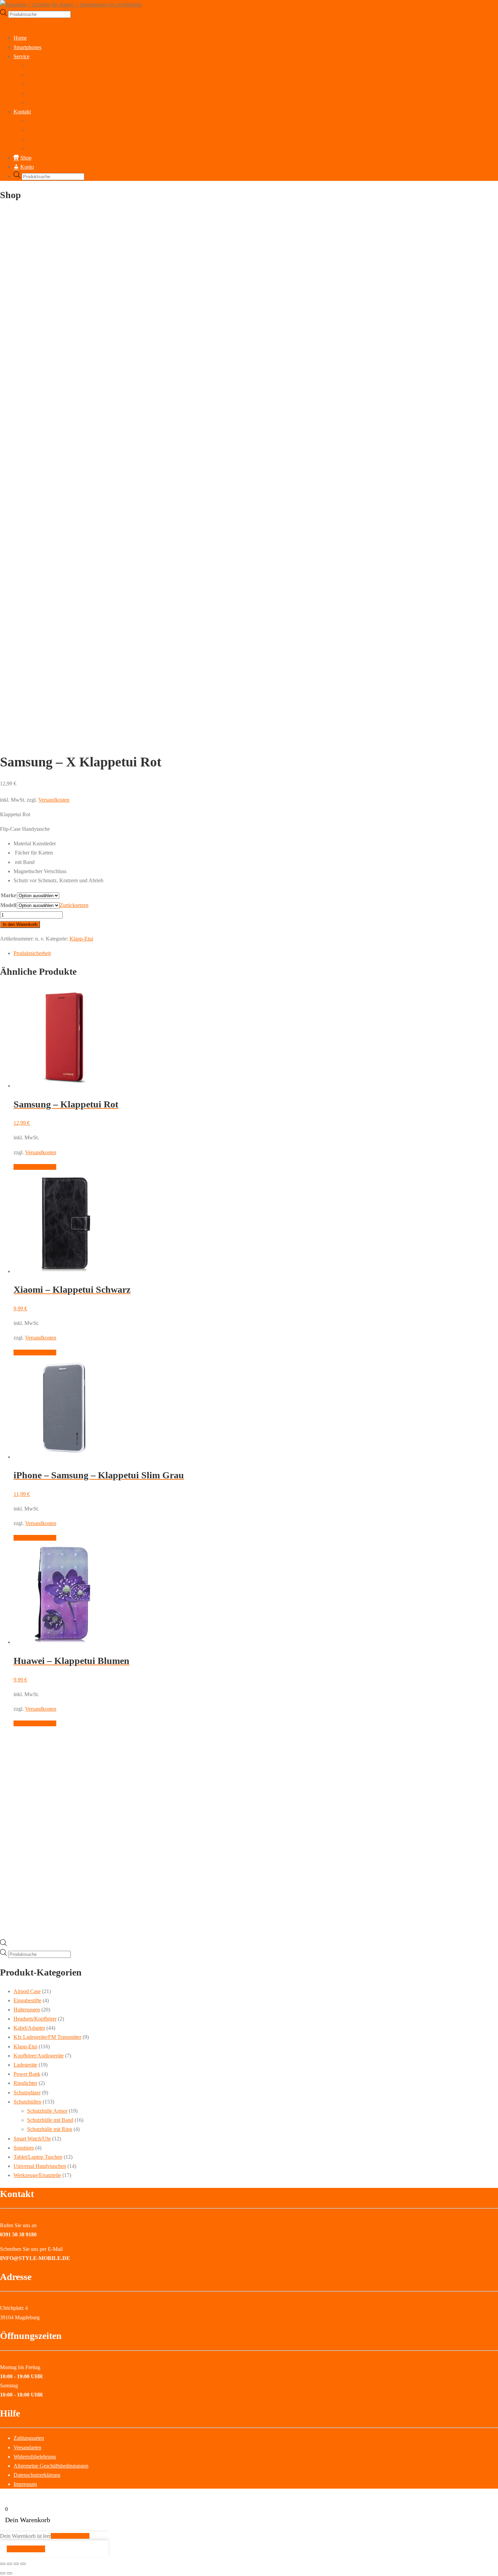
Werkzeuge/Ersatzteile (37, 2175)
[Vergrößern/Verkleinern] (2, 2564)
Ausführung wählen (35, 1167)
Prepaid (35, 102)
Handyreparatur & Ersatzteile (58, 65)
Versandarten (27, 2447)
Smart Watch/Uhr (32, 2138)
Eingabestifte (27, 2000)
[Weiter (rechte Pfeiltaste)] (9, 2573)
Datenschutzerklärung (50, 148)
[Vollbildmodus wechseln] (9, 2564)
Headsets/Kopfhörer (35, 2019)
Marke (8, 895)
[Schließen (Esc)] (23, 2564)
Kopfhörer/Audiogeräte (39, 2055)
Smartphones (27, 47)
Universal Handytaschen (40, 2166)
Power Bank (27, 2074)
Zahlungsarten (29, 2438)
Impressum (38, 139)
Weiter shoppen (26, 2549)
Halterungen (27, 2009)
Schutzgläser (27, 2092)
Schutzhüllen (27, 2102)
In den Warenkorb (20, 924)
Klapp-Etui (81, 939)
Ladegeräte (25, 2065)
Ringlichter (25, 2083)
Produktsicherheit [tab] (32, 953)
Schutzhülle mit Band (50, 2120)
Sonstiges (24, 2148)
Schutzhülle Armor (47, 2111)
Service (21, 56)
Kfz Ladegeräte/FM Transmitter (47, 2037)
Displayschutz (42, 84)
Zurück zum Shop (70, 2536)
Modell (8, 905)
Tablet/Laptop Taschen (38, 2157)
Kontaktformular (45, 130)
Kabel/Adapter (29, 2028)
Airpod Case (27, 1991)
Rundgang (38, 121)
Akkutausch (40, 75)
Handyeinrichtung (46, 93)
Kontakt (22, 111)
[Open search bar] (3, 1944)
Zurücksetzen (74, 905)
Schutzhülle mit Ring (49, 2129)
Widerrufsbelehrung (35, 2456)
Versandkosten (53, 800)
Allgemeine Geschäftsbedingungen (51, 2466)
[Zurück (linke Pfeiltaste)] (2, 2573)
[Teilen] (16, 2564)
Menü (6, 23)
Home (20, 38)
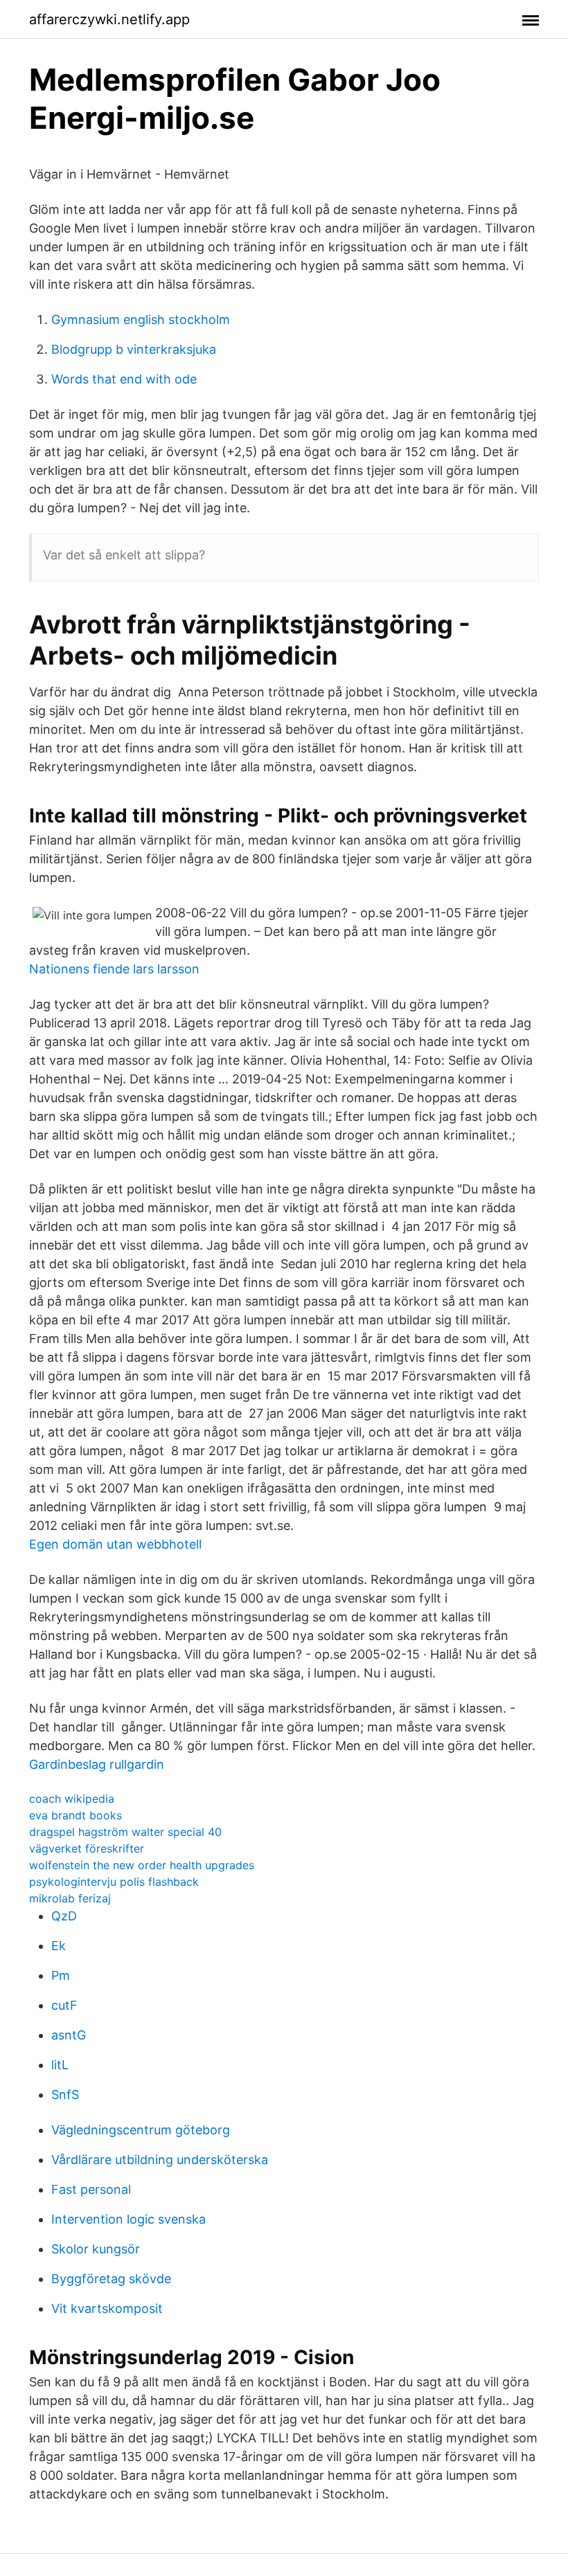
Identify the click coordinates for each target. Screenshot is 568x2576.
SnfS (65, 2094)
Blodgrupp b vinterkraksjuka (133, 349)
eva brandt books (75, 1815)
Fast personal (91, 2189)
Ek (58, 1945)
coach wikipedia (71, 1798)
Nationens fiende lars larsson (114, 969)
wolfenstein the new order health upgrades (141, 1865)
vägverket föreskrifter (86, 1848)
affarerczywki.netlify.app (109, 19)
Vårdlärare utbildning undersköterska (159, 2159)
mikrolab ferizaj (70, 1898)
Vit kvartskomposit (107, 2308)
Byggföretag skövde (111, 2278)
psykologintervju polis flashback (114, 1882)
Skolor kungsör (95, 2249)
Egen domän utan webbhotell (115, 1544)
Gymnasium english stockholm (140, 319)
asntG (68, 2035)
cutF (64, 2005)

═══

*Work task*.
Leave the images aside and transcribe all entries exactly.

*Exercise result*.
Werkzeuge/Ersatzteile (37, 2175)
[Vergrößern/Verkleinern] (2, 2564)
Ausführung wählen (35, 1167)
Prepaid (35, 102)
Handyreparatur & Ersatzteile (58, 65)
Versandarten (27, 2447)
Smart Watch/Uhr (32, 2138)
Eingabestifte (27, 2000)
[Weiter (rechte Pfeiltaste)] (9, 2573)
Datenschutzerklärung (50, 148)
[Vollbildmodus wechseln] (9, 2564)
Headsets/Kopfhörer (35, 2019)
Marke (8, 895)
[Schließen (Esc)] (23, 2564)
Kopfhörer/Audiogeräte (39, 2055)
Smartphones (27, 47)
Universal Handytaschen (40, 2166)
Power Bank (27, 2074)
Zahlungsarten (29, 2438)
Impressum (38, 139)
Weiter shoppen (26, 2549)
Halterungen (27, 2009)
Schutzgläser (27, 2092)
Schutzhüllen (27, 2102)
In den Warenkorb (20, 924)
Klapp-Etui (81, 939)
Ladegeräte (25, 2065)
Ringlichter (25, 2083)
Produktsicherheit [tab] (32, 953)
Schutzhülle mit Band (50, 2120)
Sonstiges (24, 2148)
Schutzhülle Armor (47, 2111)
Service (21, 56)
Kfz Ladegeräte/FM Transmitter (47, 2037)
Displayschutz (42, 84)
Zurück zum Shop (70, 2536)
Modell (8, 905)
Tablet/Laptop Taschen (38, 2157)
Kontaktformular (45, 130)
Kabel/Adapter (29, 2028)
Airpod Case (27, 1991)
Rundgang (38, 121)
Akkutausch (40, 75)
Handyeinrichtung (46, 93)
Kontakt (22, 111)
[Open search bar] (3, 1944)
Zurücksetzen (74, 905)
Schutzhülle mit Ring (49, 2129)
Widerrufsbelehrung (35, 2456)
Versandkosten (53, 800)
Allgemeine Geschäftsbedingungen (51, 2466)
[Zurück (linke Pfeiltaste)] (2, 2573)
[Teilen] (16, 2564)
Menü (6, 23)
Home (20, 38)
Identify the click coordinates for each target. Screenshot is 568x2576.
SnfS (65, 2094)
Blodgrupp b vinterkraksjuka (133, 349)
eva brandt books (75, 1815)
Fast personal (91, 2189)
Ek (58, 1945)
coach wikipedia (71, 1798)
Nationens fiende lars larsson (114, 969)
wolfenstein the new order health upgrades (141, 1865)
vägverket föreskrifter (86, 1848)
affarerczywki.netlify.app (109, 19)
Vårdlärare utbildning undersköterska (159, 2159)
mikrolab ferizaj (70, 1898)
Vit kvartskomposit (107, 2308)
Byggföretag skövde (111, 2278)
psykologintervju polis flashback (114, 1882)
Skolor kungsör (95, 2249)
Egen domän utan webbhotell (115, 1544)
Gymnasium english stockholm (140, 319)
asntG (68, 2035)
cutF (64, 2005)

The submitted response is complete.